When authoring a translation, you must provide a solution that is used to run against the tests and then also published as your solution when the translation is approved.

However, users who fork your translation before approval are able to completely change that solution. But upon approval it will still be published as the original author's solution, under their name and account. While I haven't seen anything malicious going on so far, in strikes me as completely unethical that this is at all possible. The author has no control over what code potentially appears as their solution.

Suggested fix: when a translation is forked, if the solution provided by the original translator is not changed, it is published in their name. If a change is made, it is published under the forking user's name.

This would be good for forking in an existing language as well. The author's solution does not always pass the tests anymore, but a new example solution is still published under the original author's name.
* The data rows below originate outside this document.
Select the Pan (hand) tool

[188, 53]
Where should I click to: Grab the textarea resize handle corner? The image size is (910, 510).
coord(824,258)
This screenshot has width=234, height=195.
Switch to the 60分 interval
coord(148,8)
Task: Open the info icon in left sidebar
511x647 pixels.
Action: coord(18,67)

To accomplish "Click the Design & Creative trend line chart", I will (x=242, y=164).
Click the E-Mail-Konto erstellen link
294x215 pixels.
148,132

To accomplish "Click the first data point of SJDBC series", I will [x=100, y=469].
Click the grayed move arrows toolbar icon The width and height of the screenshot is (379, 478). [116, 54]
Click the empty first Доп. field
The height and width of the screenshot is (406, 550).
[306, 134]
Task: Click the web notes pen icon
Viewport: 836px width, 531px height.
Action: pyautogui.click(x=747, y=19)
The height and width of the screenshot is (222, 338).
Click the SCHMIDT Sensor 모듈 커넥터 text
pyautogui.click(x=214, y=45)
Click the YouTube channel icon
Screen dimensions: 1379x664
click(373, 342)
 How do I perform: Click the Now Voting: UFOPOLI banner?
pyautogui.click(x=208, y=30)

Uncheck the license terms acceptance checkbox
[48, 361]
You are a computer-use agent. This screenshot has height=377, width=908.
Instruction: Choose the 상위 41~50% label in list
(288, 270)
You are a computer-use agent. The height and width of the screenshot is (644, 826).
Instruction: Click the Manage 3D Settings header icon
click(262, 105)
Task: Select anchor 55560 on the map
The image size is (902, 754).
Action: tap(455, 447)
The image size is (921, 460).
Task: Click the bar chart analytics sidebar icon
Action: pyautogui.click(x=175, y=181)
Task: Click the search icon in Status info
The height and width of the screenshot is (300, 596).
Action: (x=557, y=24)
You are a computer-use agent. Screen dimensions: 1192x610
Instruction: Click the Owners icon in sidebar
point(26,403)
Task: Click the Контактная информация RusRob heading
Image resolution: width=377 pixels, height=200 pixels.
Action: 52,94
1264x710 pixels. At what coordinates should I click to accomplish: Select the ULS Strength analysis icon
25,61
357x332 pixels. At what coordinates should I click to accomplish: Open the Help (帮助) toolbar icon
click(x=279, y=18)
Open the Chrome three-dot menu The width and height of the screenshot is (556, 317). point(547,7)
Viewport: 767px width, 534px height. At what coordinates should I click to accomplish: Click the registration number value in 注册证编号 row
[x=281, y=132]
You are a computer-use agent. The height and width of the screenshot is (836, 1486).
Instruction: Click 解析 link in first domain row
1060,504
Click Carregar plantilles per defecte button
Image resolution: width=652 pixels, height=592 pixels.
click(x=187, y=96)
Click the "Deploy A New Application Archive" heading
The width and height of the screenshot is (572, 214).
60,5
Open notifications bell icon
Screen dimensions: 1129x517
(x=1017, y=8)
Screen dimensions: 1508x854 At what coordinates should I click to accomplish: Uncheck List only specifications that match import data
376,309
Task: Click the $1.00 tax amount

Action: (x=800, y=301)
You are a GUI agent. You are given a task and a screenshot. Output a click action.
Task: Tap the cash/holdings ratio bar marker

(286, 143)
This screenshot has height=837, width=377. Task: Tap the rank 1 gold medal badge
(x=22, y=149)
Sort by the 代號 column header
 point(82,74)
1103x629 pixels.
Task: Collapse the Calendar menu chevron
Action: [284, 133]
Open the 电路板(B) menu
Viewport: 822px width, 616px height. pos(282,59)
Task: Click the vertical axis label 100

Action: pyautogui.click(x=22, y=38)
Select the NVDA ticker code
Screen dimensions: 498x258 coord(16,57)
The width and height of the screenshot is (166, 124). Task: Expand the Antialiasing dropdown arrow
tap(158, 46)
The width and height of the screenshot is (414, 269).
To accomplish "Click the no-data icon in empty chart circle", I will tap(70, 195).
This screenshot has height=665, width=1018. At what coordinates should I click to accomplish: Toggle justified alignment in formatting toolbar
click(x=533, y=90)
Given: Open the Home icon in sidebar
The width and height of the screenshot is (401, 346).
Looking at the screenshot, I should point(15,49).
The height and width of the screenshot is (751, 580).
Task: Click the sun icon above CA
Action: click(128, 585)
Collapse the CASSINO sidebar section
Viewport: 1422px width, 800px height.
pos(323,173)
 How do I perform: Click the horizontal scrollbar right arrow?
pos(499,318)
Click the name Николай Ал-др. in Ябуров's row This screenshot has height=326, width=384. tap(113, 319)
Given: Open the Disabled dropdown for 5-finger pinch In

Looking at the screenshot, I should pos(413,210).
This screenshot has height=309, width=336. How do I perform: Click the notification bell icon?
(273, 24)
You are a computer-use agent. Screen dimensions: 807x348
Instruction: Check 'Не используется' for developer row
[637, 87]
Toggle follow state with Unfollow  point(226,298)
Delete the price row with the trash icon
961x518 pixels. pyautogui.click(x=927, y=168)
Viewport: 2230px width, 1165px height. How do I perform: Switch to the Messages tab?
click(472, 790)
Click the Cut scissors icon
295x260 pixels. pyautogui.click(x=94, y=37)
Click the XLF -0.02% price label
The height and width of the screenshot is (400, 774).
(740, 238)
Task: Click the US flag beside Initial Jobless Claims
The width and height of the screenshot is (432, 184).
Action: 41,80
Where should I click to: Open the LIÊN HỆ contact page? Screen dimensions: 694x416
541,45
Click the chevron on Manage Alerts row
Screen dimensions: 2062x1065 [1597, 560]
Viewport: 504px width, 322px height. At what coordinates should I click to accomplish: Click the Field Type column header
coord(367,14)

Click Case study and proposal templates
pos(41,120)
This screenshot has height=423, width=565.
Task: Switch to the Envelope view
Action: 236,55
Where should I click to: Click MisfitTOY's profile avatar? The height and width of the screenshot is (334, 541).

If a modified example solution is published, it should be published under the fork author's name.

One complication that just occurred to me is that if a modified solution were to be credited to the forking user, then that would mean on an as-of-yet unapproved translation, the original author of that translation would no longer have a published solution. In effect, it would rob them of a solved kata and they might never know about it.

What we'd need is effectively a tree of solutions that are all published once the translation is published (if the original solution was modified before approval). Any latest solution of a unique contributor in the tree that passes the approved fork's tests is then submitted as a solution.

One might argue that someone could just fork an unapproved translation, make a tiny trivial change to the solution, and publish for approval, thereby guaranteeing an automatic "solved" status in the kata despite not having actually written their own solution. But I guess this would be a rare case and could be handles like any cheater is handled.

Any solutions that pass the tests can be submitted as a valid solution. Any that do not can be published as invalidated. Invalidated solution still count as solved.

Translations still have to be approved. If it's a fork with a trivial change in the solution, this will be visible to the approver.

If it's a fork with a trivial change in the solution, this will be visible to the approver.

Only if the reviewer bothers to inspect the diff of a fork closely. I can't speak for others, but I often don't bother analysing the example solution beyond the fact that it passes the tests, but I ensure the tests are correct.